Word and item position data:
_ _ _ _ _

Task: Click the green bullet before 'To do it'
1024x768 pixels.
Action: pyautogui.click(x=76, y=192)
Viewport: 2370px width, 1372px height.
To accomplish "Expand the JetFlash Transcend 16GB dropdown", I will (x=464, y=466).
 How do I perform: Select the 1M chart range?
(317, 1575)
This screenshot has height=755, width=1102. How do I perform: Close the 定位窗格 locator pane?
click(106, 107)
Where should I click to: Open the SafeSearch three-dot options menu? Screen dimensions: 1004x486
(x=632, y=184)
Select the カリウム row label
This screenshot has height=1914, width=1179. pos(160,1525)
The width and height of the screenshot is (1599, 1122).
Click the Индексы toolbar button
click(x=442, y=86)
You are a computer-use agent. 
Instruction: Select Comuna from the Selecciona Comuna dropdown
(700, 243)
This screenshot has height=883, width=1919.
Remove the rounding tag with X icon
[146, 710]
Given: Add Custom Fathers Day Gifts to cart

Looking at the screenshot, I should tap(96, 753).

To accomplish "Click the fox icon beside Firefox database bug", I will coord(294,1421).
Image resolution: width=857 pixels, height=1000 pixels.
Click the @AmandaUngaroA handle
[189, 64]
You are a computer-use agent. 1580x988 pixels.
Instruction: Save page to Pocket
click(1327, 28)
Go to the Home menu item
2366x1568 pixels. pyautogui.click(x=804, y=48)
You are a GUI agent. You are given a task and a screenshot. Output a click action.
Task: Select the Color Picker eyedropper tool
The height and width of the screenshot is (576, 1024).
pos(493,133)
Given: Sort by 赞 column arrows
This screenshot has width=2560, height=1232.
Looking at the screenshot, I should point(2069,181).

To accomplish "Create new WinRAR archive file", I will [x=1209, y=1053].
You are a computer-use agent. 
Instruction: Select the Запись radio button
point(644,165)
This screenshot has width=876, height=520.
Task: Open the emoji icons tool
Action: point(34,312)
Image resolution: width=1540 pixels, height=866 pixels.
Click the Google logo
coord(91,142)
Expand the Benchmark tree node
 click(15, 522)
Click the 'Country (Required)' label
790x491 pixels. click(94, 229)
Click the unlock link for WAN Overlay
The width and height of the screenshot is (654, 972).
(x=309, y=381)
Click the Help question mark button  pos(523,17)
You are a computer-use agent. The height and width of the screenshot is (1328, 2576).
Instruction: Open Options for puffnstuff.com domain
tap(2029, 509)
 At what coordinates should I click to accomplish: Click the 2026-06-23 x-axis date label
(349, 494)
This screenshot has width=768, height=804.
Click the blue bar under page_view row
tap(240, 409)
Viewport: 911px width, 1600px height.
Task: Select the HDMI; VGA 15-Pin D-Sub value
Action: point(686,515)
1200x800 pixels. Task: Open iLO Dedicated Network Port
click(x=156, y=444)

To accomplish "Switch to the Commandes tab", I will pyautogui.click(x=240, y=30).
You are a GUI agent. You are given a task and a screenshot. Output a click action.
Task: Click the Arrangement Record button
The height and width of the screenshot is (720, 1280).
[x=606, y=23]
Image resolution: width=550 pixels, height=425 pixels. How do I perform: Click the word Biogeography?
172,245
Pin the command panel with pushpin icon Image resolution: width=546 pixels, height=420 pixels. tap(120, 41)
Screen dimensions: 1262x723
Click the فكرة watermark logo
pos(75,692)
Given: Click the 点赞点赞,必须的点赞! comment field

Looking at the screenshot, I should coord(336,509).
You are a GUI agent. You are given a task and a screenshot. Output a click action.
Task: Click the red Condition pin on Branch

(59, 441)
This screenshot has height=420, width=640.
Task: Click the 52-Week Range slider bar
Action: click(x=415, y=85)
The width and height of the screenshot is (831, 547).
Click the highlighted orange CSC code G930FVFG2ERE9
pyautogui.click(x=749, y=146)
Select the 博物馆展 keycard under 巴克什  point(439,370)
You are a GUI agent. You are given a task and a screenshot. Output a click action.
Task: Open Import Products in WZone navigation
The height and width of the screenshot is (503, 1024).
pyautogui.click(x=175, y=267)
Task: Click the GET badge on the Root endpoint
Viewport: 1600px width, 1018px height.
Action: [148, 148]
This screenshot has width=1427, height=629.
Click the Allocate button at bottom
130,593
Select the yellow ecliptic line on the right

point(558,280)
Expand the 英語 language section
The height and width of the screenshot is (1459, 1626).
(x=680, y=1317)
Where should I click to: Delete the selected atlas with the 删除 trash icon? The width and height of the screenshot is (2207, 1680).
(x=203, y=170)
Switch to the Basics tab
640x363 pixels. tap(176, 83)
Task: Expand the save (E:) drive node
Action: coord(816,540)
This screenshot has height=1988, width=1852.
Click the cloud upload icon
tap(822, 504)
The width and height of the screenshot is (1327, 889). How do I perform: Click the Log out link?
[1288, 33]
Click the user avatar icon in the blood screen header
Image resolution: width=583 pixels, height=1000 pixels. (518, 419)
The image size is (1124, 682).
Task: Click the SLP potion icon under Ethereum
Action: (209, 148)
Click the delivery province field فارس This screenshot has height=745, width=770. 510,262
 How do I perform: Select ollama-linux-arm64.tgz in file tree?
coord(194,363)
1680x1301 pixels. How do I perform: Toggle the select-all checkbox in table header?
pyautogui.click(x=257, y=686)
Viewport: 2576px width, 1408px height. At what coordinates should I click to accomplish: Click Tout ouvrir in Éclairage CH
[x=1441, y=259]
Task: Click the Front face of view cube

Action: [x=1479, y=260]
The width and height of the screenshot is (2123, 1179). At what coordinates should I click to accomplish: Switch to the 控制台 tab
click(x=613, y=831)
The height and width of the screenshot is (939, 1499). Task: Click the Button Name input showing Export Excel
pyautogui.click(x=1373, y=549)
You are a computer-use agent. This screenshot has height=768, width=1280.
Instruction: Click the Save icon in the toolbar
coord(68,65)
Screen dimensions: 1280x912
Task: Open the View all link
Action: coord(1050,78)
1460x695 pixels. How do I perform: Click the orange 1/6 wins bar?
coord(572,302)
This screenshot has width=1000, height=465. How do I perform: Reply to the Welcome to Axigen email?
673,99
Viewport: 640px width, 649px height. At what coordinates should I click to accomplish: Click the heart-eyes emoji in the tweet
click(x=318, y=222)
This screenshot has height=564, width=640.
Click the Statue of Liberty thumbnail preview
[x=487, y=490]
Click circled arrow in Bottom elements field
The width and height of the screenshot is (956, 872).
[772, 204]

_ _ _ _ _

Work required:
Rewrite every line of the records above as a Markdown table with two columns, Row and Line. Put each line's number in Row and its text in Line, and leave out blank lines.

Written solution:
| Row | Line |
|---|---|
| 1 | Task: Click the green bullet before 'To do it' |
| 2 | 1024x768 pixels. |
| 3 | Action: pyautogui.click(x=76, y=192) |
| 4 | Viewport: 2370px width, 1372px height. |
| 5 | To accomplish "Expand the JetFlash Transcend 16GB dropdown", I will (x=464, y=466). |
| 6 |  How do I perform: Select the 1M chart range? |
| 7 | (317, 1575) |
| 8 | This screenshot has height=755, width=1102. How do I perform: Close the 定位窗格 locator pane? |
| 9 | click(106, 107) |
| 10 | Where should I click to: Open the SafeSearch three-dot options menu? Screen dimensions: 1004x486 |
| 11 | (x=632, y=184) |
| 12 | Select the カリウム row label |
| 13 | This screenshot has height=1914, width=1179. pos(160,1525) |
| 14 | The width and height of the screenshot is (1599, 1122). |
| 15 | Click the Индексы toolbar button |
| 16 | click(x=442, y=86) |
| 17 | You are a computer-use agent.  |
| 18 | Instruction: Select Comuna from the Selecciona Comuna dropdown |
| 19 | (700, 243) |
| 20 | This screenshot has height=883, width=1919. |
| 21 | Remove the rounding tag with X icon |
| 22 | [146, 710] |
| 23 | Given: Add Custom Fathers Day Gifts to cart |
| 24 | Looking at the screenshot, I should tap(96, 753). |
| 25 | To accomplish "Click the fox icon beside Firefox database bug", I will coord(294,1421). |
| 26 | Image resolution: width=857 pixels, height=1000 pixels. |
| 27 | Click the @AmandaUngaroA handle |
| 28 | [189, 64] |
| 29 | You are a computer-use agent. 1580x988 pixels. |
| 30 | Instruction: Save page to Pocket |
| 31 | click(1327, 28) |
| 32 | Go to the Home menu item |
| 33 | 2366x1568 pixels. pyautogui.click(x=804, y=48) |
| 34 | You are a GUI agent. You are given a task and a screenshot. Output a click action. |
| 35 | Task: Select the Color Picker eyedropper tool |
| 36 | The height and width of the screenshot is (576, 1024). |
| 37 | pos(493,133) |
| 38 | Given: Sort by 赞 column arrows |
| 39 | This screenshot has width=2560, height=1232. |
| 40 | Looking at the screenshot, I should point(2069,181). |
| 41 | To accomplish "Create new WinRAR archive file", I will [x=1209, y=1053]. |
| 42 | You are a computer-use agent.  |
| 43 | Instruction: Select the Запись radio button |
| 44 | point(644,165) |
| 45 | This screenshot has width=876, height=520. |
| 46 | Task: Open the emoji icons tool |
| 47 | Action: point(34,312) |
| 48 | Image resolution: width=1540 pixels, height=866 pixels. |
| 49 | Click the Google logo |
| 50 | coord(91,142) |
| 51 | Expand the Benchmark tree node |
| 52 |  click(15, 522) |
| 53 | Click the 'Country (Required)' label |
| 54 | 790x491 pixels. click(94, 229) |
| 55 | Click the unlock link for WAN Overlay |
| 56 | The width and height of the screenshot is (654, 972). |
| 57 | (x=309, y=381) |
| 58 | Click the Help question mark button  pos(523,17) |
| 59 | You are a computer-use agent. The height and width of the screenshot is (1328, 2576). |
| 60 | Instruction: Open Options for puffnstuff.com domain |
| 61 | tap(2029, 509) |
| 62 |  At what coordinates should I click to accomplish: Click the 2026-06-23 x-axis date label |
| 63 | (349, 494) |
| 64 | This screenshot has width=768, height=804. |
| 65 | Click the blue bar under page_view row |
| 66 | tap(240, 409) |
| 67 | Viewport: 911px width, 1600px height. |
| 68 | Task: Select the HDMI; VGA 15-Pin D-Sub value |
| 69 | Action: point(686,515) |
| 70 | 1200x800 pixels. Task: Open iLO Dedicated Network Port |
| 71 | click(x=156, y=444) |
| 72 | To accomplish "Switch to the Commandes tab", I will pyautogui.click(x=240, y=30). |
| 73 | You are a GUI agent. You are given a task and a screenshot. Output a click action. |
| 74 | Task: Click the Arrangement Record button |
| 75 | The height and width of the screenshot is (720, 1280). |
| 76 | [x=606, y=23] |
| 77 | Image resolution: width=550 pixels, height=425 pixels. How do I perform: Click the word Biogeography? |
| 78 | 172,245 |
| 79 | Pin the command panel with pushpin icon Image resolution: width=546 pixels, height=420 pixels. tap(120, 41) |
| 80 | Screen dimensions: 1262x723 |
| 81 | Click the فكرة watermark logo |
| 82 | pos(75,692) |
| 83 | Given: Click the 点赞点赞,必须的点赞! comment field |
| 84 | Looking at the screenshot, I should coord(336,509). |
| 85 | You are a GUI agent. You are given a task and a screenshot. Output a click action. |
| 86 | Task: Click the red Condition pin on Branch |
| 87 | (59, 441) |
| 88 | This screenshot has height=420, width=640. |
| 89 | Task: Click the 52-Week Range slider bar |
| 90 | Action: click(x=415, y=85) |
| 91 | The width and height of the screenshot is (831, 547). |
| 92 | Click the highlighted orange CSC code G930FVFG2ERE9 |
| 93 | pyautogui.click(x=749, y=146) |
| 94 | Select the 博物馆展 keycard under 巴克什  point(439,370) |
| 95 | You are a GUI agent. You are given a task and a screenshot. Output a click action. |
| 96 | Task: Open Import Products in WZone navigation |
| 97 | The height and width of the screenshot is (503, 1024). |
| 98 | pyautogui.click(x=175, y=267) |
| 99 | Task: Click the GET badge on the Root endpoint |
| 100 | Viewport: 1600px width, 1018px height. |
| 101 | Action: [148, 148] |
| 102 | This screenshot has width=1427, height=629. |
| 103 | Click the Allocate button at bottom |
| 104 | 130,593 |
| 105 | Select the yellow ecliptic line on the right |
| 106 | point(558,280) |
| 107 | Expand the 英語 language section |
| 108 | The height and width of the screenshot is (1459, 1626). |
| 109 | (x=680, y=1317) |
| 110 | Where should I click to: Delete the selected atlas with the 删除 trash icon? The width and height of the screenshot is (2207, 1680). |
| 111 | (x=203, y=170) |
| 112 | Switch to the Basics tab |
| 113 | 640x363 pixels. tap(176, 83) |
| 114 | Task: Expand the save (E:) drive node |
| 115 | Action: coord(816,540) |
| 116 | This screenshot has height=1988, width=1852. |
| 117 | Click the cloud upload icon |
| 118 | tap(822, 504) |
| 119 | The width and height of the screenshot is (1327, 889). How do I perform: Click the Log out link? |
| 120 | [1288, 33] |
| 121 | Click the user avatar icon in the blood screen header |
| 122 | Image resolution: width=583 pixels, height=1000 pixels. (518, 419) |
| 123 | The image size is (1124, 682). |
| 124 | Task: Click the SLP potion icon under Ethereum |
| 125 | Action: (209, 148) |
| 126 | Click the delivery province field فارس This screenshot has height=745, width=770. 510,262 |
| 127 |  How do I perform: Select ollama-linux-arm64.tgz in file tree? |
| 128 | coord(194,363) |
| 129 | 1680x1301 pixels. How do I perform: Toggle the select-all checkbox in table header? |
| 130 | pyautogui.click(x=257, y=686) |
| 131 | Viewport: 2576px width, 1408px height. At what coordinates should I click to accomplish: Click Tout ouvrir in Éclairage CH |
| 132 | [x=1441, y=259] |
| 133 | Task: Click the Front face of view cube |
| 134 | Action: [x=1479, y=260] |
| 135 | The width and height of the screenshot is (2123, 1179). At what coordinates should I click to accomplish: Switch to the 控制台 tab |
| 136 | click(x=613, y=831) |
| 137 | The height and width of the screenshot is (939, 1499). Task: Click the Button Name input showing Export Excel |
| 138 | pyautogui.click(x=1373, y=549) |
| 139 | You are a computer-use agent. This screenshot has height=768, width=1280. |
| 140 | Instruction: Click the Save icon in the toolbar |
| 141 | coord(68,65) |
| 142 | Screen dimensions: 1280x912 |
| 143 | Task: Open the View all link |
| 144 | Action: coord(1050,78) |
| 145 | 1460x695 pixels. How do I perform: Click the orange 1/6 wins bar? |
| 146 | coord(572,302) |
| 147 | This screenshot has width=1000, height=465. How do I perform: Reply to the Welcome to Axigen email? |
| 148 | 673,99 |
| 149 | Viewport: 640px width, 649px height. At what coordinates should I click to accomplish: Click the heart-eyes emoji in the tweet |
| 150 | click(x=318, y=222) |
| 151 | This screenshot has height=564, width=640. |
| 152 | Click the Statue of Liberty thumbnail preview |
| 153 | [x=487, y=490] |
| 154 | Click circled arrow in Bottom elements field |
| 155 | The width and height of the screenshot is (956, 872). |
| 156 | [772, 204] |